Steve Easterbrook, de 52 años, ha sido despedido de su posición de CEO (o primer ejecutivo) de McDonald's, después de haber roto las reglas de la compañía de no confraternizar con empleados. El hombre cobraba 16 millones de dólares al año.

El hombre ha dejado el gigante de la comida rápida este viernes pasado. McDonald's ha confirmado que le pagará una liquidación millonaria que podría ascender a 6 millones de euros.

Una prohibición firme

La compañía tiene una política muy clara y firme ante las relaciones entre directivos y sus empleados: están terminantemente prohibidas. El despido de Easterbrook es una muestra clara de la seriedad de McDonald's ante el cumplimiento de esta norma, explica The Sun.

El ex ejecutivo de la compañía informó a los otros directivos de la relación consensuada entre él, de que está divorciado y tiene tres hijos, y una de sus empleadas. El hombre ha reconocido que "fue una mala decisión" y que ha violado claramente las políticas de la empresa, y se ha mostrado dispuesto a colaborar en esta situación.

Política feminista contra el acoso

Según explica Carl Tobias, profesor de derecho a la Universidad de Richmond, la salida de Easterbrook es un claro síntoma del #MeToo. El movimiento ha afectado positivamente a este tipo de comportamientos y situaciones: el escrutinio que se hace a los directivos y su trato a los empleados es más intenso y se cuestiona más.

"Parece que McDonald's intenta aplicar una política estricta en esta situación", ha observado al catedrático.

La compañía ha endurecido su respuesta ante el acoso sexual de sus empleados, después de que un grupo de trabajadoras demandaran a la empresa por este mismo motivo.

Varios despidos

Este movimiento, que pone de manifiesto el acoso sexual en el trabajo y el abuso de poder por parte de ejecutivos masculinos, se ha cobrado ya algunos cargos importantes de grandes empresas en los Estados Unidos.

Por ejemplo, en junio del 2018 el jefe de Intel, Brian Krzanich, también tuvo que dimitir por los mismos motivos.

Una liquidación millonaria

Según han confirmado fuentes de McDonald's, Easterbrook recibirá una liquidación por su despido de más de 500.000 euros, en concepto de la mitad de su salario básico.

Además, también recibirá una gratificación prorrata por su trabajo de este año. Teniendo en cuenta que el año 2018 recibió una bonificación de más de 10 millones de euros, este año podría percibir más de 5 millones.
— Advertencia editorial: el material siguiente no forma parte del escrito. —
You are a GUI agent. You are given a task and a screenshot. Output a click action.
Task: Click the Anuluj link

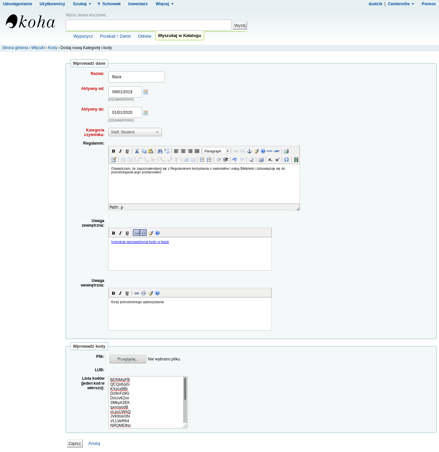tap(94, 443)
Aparte de las retribuciones, el ex jefe ejecutivo tiene prohibido hablar mal de McDonald's, así como trabajar durante los próximos dos años para los rivales de la empresa.

Salvando McDonald's

Easterbrook se puso al frente de McDonald's para rescatar la empresa del declive de ventas que sufrió el año 2015. Durante estos cuatro años, consiguió su objetivo: renovó intensamente la compañía de manera que su valoración bursátil se duplicó durante su mandato.

Ahora Chris Kempczinski, uno de sus discípulos, asumirá el rol que ha dejado Easterbrook.